In recent years, the horses have suffered from many acts of violence. Some have been shot and others have been hit by careless drivers. As a result, a reward fund has been established for information leading to the conviction of the person or persons who commit crimes against the horses. To report violations, call the Currituck Sheriff’s Office at 252-453-8204. For more information about the wild horses, call the Corolla Wild Horse Fund at 252-453-8002 or visit their website.
If You Need Help …
Call 9-1-1 for emergency assistance at any time. When you dial 9-1-1, you will reach Currituck County Communications. Dispatchers will contact the appropriate emergency personnel. Currituck County is proud to have competent fire and rescue squads in both Corolla and Carova Beach. Please report any questionable activities to the proper authorities:
The Carova Beach Volunteer Fire Department is located at 2169 Ocean Pearl Road. To get to the station from the beach, turn at the ramp located between the 21 and 22 mile markers. The ramp has a Fire House sign marking the turn. The Fire Station is not staffed at all times.

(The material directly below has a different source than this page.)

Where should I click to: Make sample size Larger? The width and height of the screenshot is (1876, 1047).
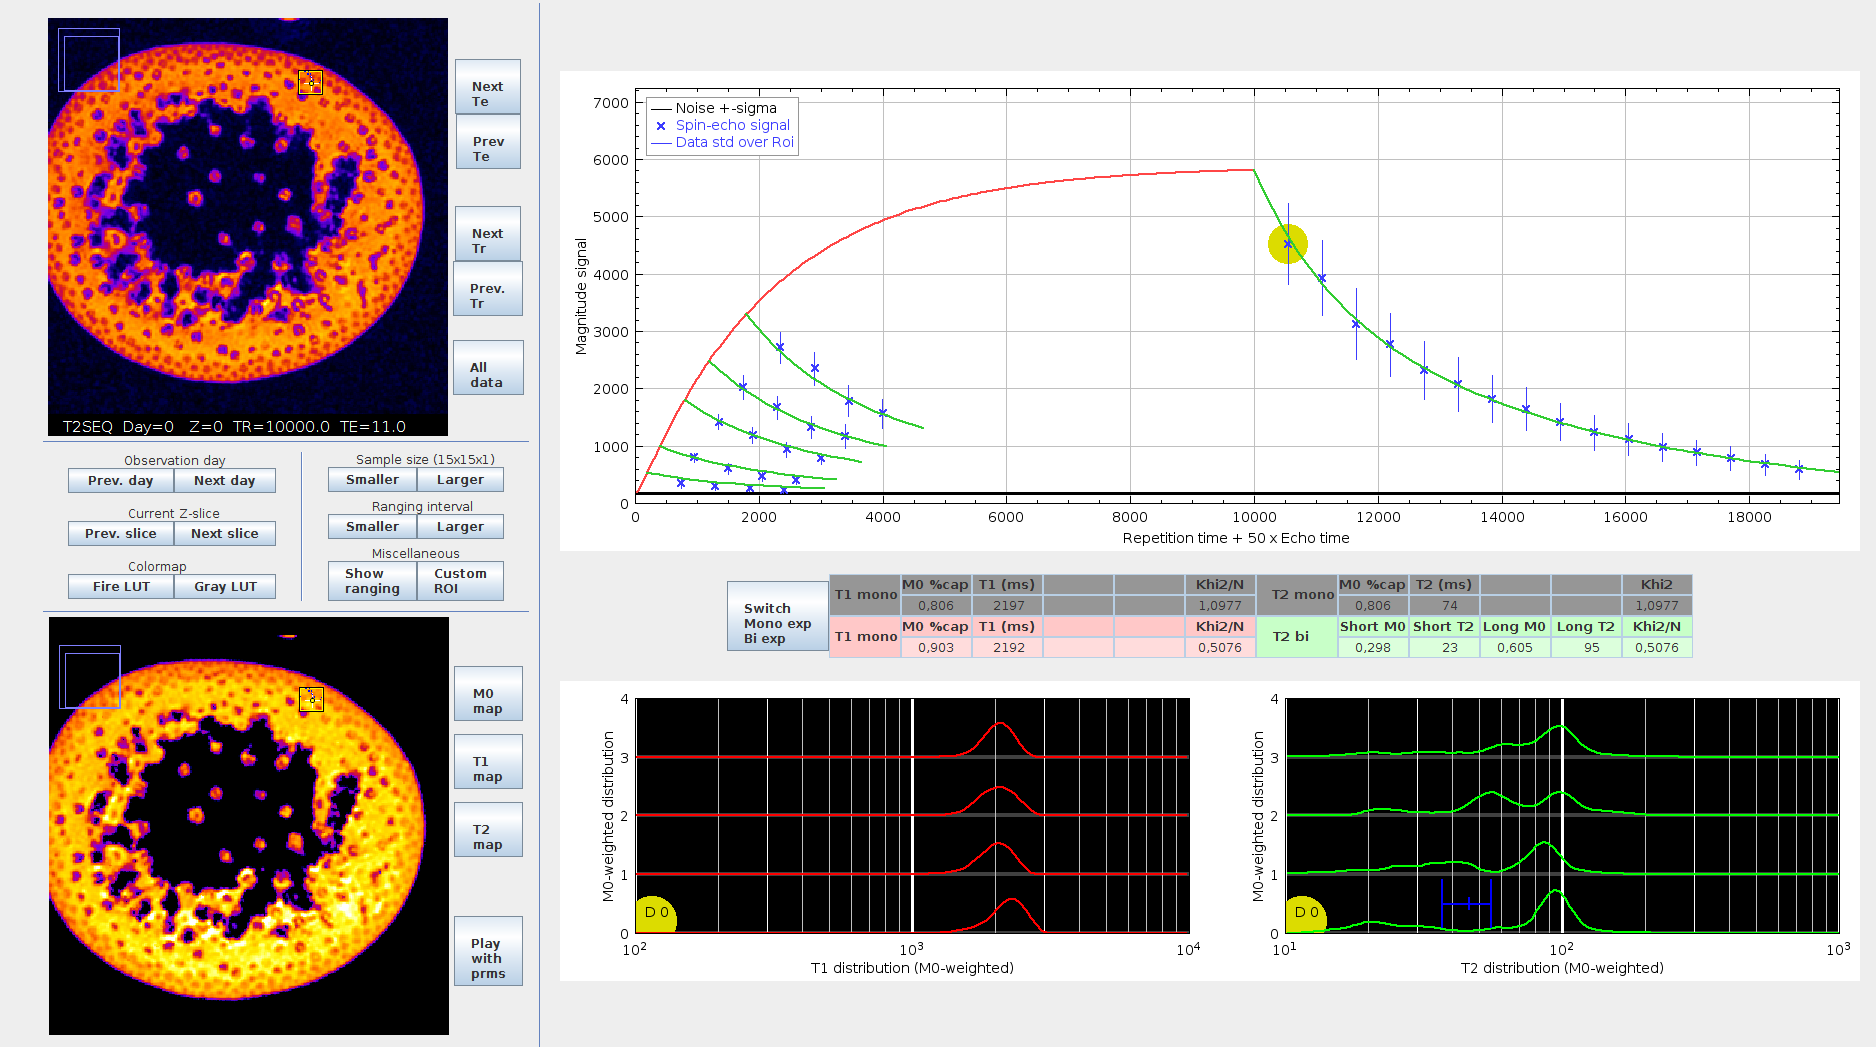click(x=460, y=480)
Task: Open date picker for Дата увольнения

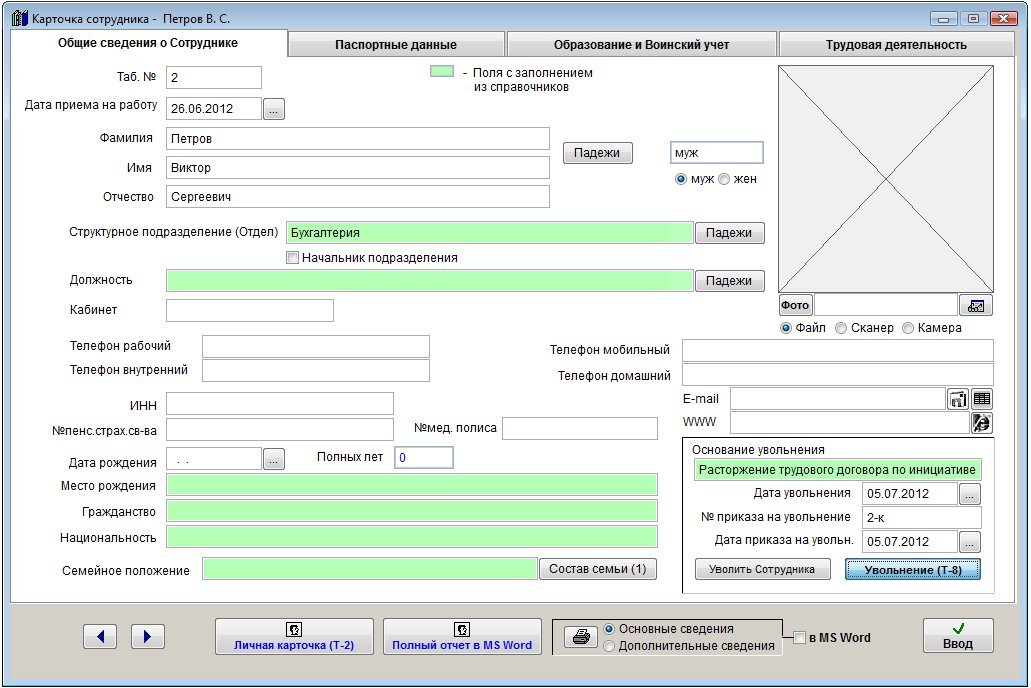Action: click(x=970, y=494)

Many people and animals live on the North Beach. The dunes and property behind them are privately owned. Please restrict driving to the traveled roads. The laws of the beach are enforceable in this area as well.
Things to Remember When Using the Beach in Corolla
- Fill your gas tank before driving onto the beach. There are no gas stations located in the four-wheel-drive area.
- The beach is a Public Vehicular Area. Emergency and personal vehicles drive this strip of land each day. The law requires that individuals fill ruts, holes, and sand structures they have created. Parking correctly on the beach is critical for the safety of people and pets.
- Always keep your vehicle and personal property such as chairs, beach umbrellas, etc. centered between the waterline and the dune line.This may involve moving vehicles and belongings with the tide change.
- Addresses (house numbers) behind the dunes correspond with the beach mile markers (x 100).
- The Carova Beach Volunteer Fire Department sells T-shirts, ice, and cold drinks. It is open 12:00 – 2:00 p.m. on Wednesdays, Saturdays, and Sundays throughout the summer.
- An outside pay telephone is available at the Carova Beach Fire Station.